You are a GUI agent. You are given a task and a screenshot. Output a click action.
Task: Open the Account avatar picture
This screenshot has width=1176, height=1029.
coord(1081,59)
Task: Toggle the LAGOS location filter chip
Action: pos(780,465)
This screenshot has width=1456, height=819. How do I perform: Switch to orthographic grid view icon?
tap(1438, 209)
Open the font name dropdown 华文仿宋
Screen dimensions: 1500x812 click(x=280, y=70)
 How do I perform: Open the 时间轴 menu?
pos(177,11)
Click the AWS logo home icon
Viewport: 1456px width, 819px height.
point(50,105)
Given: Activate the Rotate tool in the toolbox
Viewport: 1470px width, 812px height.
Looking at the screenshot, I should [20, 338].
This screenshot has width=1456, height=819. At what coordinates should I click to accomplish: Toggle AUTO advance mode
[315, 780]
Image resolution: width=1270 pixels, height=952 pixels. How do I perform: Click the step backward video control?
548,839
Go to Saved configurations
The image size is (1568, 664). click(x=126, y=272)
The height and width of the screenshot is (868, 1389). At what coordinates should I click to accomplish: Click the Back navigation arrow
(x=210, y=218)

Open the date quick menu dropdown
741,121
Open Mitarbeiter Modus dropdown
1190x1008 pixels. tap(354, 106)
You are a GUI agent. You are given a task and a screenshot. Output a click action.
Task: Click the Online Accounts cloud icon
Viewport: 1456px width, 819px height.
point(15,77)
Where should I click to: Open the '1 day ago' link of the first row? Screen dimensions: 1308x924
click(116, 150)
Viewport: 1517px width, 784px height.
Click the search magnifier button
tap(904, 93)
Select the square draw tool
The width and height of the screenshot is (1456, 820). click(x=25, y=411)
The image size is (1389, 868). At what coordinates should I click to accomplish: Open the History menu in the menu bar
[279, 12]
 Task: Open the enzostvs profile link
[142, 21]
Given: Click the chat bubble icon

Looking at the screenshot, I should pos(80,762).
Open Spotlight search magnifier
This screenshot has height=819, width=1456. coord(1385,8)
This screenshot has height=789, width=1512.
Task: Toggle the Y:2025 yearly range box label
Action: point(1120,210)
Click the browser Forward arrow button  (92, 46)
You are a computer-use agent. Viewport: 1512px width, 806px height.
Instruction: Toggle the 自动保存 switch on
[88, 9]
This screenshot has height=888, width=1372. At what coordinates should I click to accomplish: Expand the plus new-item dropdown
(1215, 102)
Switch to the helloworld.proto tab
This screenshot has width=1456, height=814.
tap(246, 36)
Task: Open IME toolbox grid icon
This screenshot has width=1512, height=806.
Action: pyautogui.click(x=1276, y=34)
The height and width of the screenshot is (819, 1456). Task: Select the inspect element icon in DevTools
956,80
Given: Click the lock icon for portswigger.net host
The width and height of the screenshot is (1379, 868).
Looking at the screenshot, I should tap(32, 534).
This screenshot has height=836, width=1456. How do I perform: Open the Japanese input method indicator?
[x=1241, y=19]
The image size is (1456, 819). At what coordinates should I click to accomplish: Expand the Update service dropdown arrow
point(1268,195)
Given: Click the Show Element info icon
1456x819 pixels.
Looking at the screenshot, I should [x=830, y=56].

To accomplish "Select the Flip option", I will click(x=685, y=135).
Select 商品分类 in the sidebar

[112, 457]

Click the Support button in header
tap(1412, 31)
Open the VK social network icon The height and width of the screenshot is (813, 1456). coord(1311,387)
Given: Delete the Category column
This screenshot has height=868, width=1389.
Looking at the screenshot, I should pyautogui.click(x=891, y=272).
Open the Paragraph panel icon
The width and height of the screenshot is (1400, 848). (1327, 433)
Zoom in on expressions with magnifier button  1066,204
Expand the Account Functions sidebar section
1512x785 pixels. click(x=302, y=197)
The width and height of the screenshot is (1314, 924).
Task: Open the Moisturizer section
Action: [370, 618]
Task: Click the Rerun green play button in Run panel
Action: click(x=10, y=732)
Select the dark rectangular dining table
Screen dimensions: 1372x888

EXERCISE AIM:
Where the line containing "The height and width of the screenshot is (819, 1456)." appears in the records above, begin there and print every line through the last, exactly and with nothing else.

RESPONSE BOX:
The height and width of the screenshot is (819, 1456). Task: Select the inspect element icon in DevTools
956,80
Given: Click the lock icon for portswigger.net host
The width and height of the screenshot is (1379, 868).
Looking at the screenshot, I should tap(32, 534).
This screenshot has height=836, width=1456. How do I perform: Open the Japanese input method indicator?
[x=1241, y=19]
The image size is (1456, 819). At what coordinates should I click to accomplish: Expand the Update service dropdown arrow
point(1268,195)
Given: Click the Show Element info icon
1456x819 pixels.
Looking at the screenshot, I should [x=830, y=56].

To accomplish "Select the Flip option", I will click(x=685, y=135).
Select 商品分类 in the sidebar

[112, 457]

Click the Support button in header
tap(1412, 31)
Open the VK social network icon The height and width of the screenshot is (813, 1456). coord(1311,387)
Given: Delete the Category column
This screenshot has height=868, width=1389.
Looking at the screenshot, I should pyautogui.click(x=891, y=272).
Open the Paragraph panel icon
The width and height of the screenshot is (1400, 848). (1327, 433)
Zoom in on expressions with magnifier button  1066,204
Expand the Account Functions sidebar section
1512x785 pixels. click(x=302, y=197)
The width and height of the screenshot is (1314, 924).
Task: Open the Moisturizer section
Action: [370, 618]
Task: Click the Rerun green play button in Run panel
Action: click(x=10, y=732)
Select the dark rectangular dining table
Screen dimensions: 1372x888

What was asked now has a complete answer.